Galen is famous because he figured out 
     that people were catching the plague from each other.
He connected plague with contagion.

So Galen told everyone, who had the wealth and ability,
     to get out of town.
Well, that was fine for the people who had country estates.
But it left the poor, the sick and the dying to their own devices.
It wasn’t pretty. 
Rome was a city of the sick, the dying, 
         and the dead lying in the streets.

And everyone ran away – except the Christians.
The Christians had an odd notion that the love of God,
     that is God’s love living in their own hearts, 
      would protect them.
If it didn’t, then they’d just die in God’s service 
          and go to heaven.
So the Christians stayed and nursed the sick, 
     prayed with the dying and buried the dead.

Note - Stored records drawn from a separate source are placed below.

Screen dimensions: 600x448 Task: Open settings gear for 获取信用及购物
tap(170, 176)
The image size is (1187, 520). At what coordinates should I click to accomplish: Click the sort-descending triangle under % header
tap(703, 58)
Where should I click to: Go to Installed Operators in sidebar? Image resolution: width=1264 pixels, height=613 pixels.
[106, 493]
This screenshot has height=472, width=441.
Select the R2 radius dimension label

The pagans looked on in wonder.
They said, See how these Christians love one another.
     They have come to love to even love us.
Christianity remained illegal for another century.
But, in spite of being illegal, 
 by the end of that century, 
fully one third of the Empire
     had converted to Christianity.
It wasn’t because of our aggressive marketing campaign.
It was largely because  of the love Christians displayed
            during Galen’s plague.

Tertullian, the Father of Western theology, 
            came of age during Galen’s plague.
He watched it play out 
         and he watched the Pagan response. 
Tertullian summed up the basic strategy 
      – actually it was the only strategy –
of evangelism in the Early Church. He wrote:
      See how these Christians love one another, 
      'the pagans say,
     for (the pagans) themselves hate one another,
‘and how (Christians) are ready to die for each other,’ 
for the pagans are ready to kill each other.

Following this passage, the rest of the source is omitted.